Optimal Time-Varying Pricing for Toll Roads Under Multiple Objectives: A Simulation-Based Optimization Approach

Abstract

The determination of the pricing for tolled facilities always involves consideration of multiple objectives, e.g., efficiency, safety, pollution, reliability, and economy. Simulations are widely used to evaluate the performance of transportation systems as to the various objectives in response to different travel demand management policies. However, transportation simulation is usually associated with high computation costs and non-closed-form objective functions. This paper builds a simulation based optimization framework, and uses surrogate models to approximate the true simulation function. A significant amount of computation time can be saved with this method.

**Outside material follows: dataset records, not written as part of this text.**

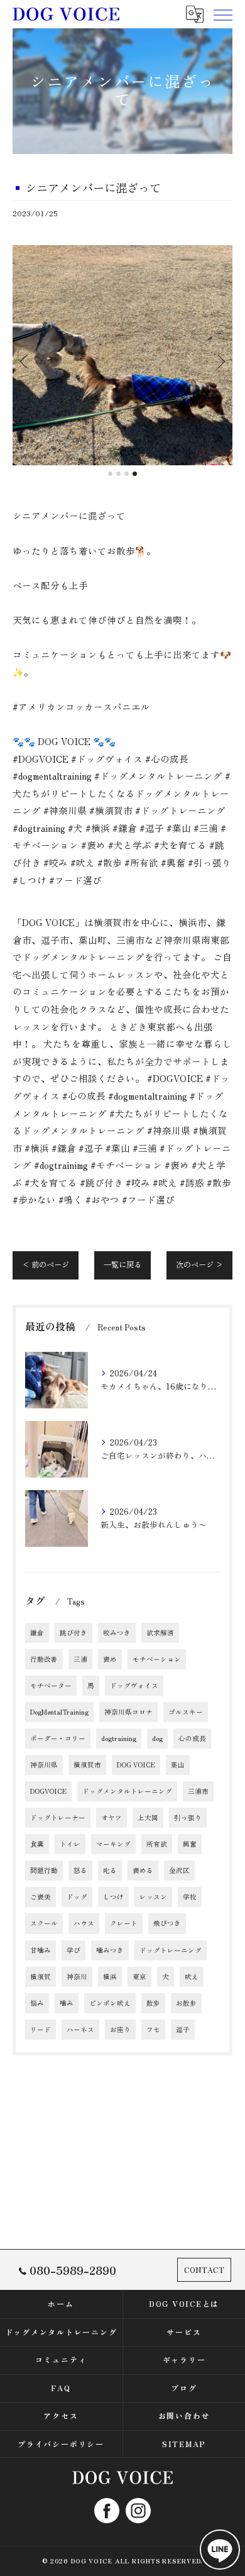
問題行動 (44, 1870)
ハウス (84, 1923)
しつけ (113, 1896)
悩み (37, 2003)
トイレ (70, 1844)
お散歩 (186, 2003)
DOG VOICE (136, 1764)
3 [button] (126, 474)
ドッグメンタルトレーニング (127, 1791)
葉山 (178, 1764)
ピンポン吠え (110, 2003)
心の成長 (192, 1738)
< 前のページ (45, 1264)
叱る (110, 1870)
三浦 (80, 1659)
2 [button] (118, 474)
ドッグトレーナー (57, 1817)
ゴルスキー (185, 1711)
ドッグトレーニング (170, 1950)
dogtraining (118, 1738)
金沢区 (179, 1870)
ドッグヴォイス (134, 1685)
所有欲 (156, 1844)
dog (157, 1738)
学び (73, 1950)
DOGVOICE (48, 1791)
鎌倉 (37, 1632)
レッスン (153, 1896)
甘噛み (40, 1950)
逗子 (183, 2029)
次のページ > (199, 1264)
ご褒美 (40, 1896)
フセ (153, 2029)
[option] (122, 355)
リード (40, 2029)
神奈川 (77, 1976)
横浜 (110, 1976)
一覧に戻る (122, 1264)
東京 (139, 1976)
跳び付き (73, 1632)
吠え (192, 1976)
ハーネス (80, 2029)
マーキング (113, 1844)
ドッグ (77, 1896)
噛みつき (110, 1950)
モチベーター (51, 1685)
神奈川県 (44, 1764)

To solve real world application problems, we develop infill strategies for multiobjective and constrained optimization problems. Using DynusT as the simulator, we optimize the toll rates for a five-segment toll road in Maryland, and successfully update the Pareto front based on initial samples for the multiobjective optimization problem. The method works even more efficiently for the constrained optimization problem. By adjusting the toll rates for the five segments, the network-wide average travel time can be reduced by 20% compared to the currently implemented toll scheme: A total of 22,250 hours can be saved in travel time for all network users in the three-hour morning peak period. Also, the toll revenue is increased by 50% compared to the baseline case.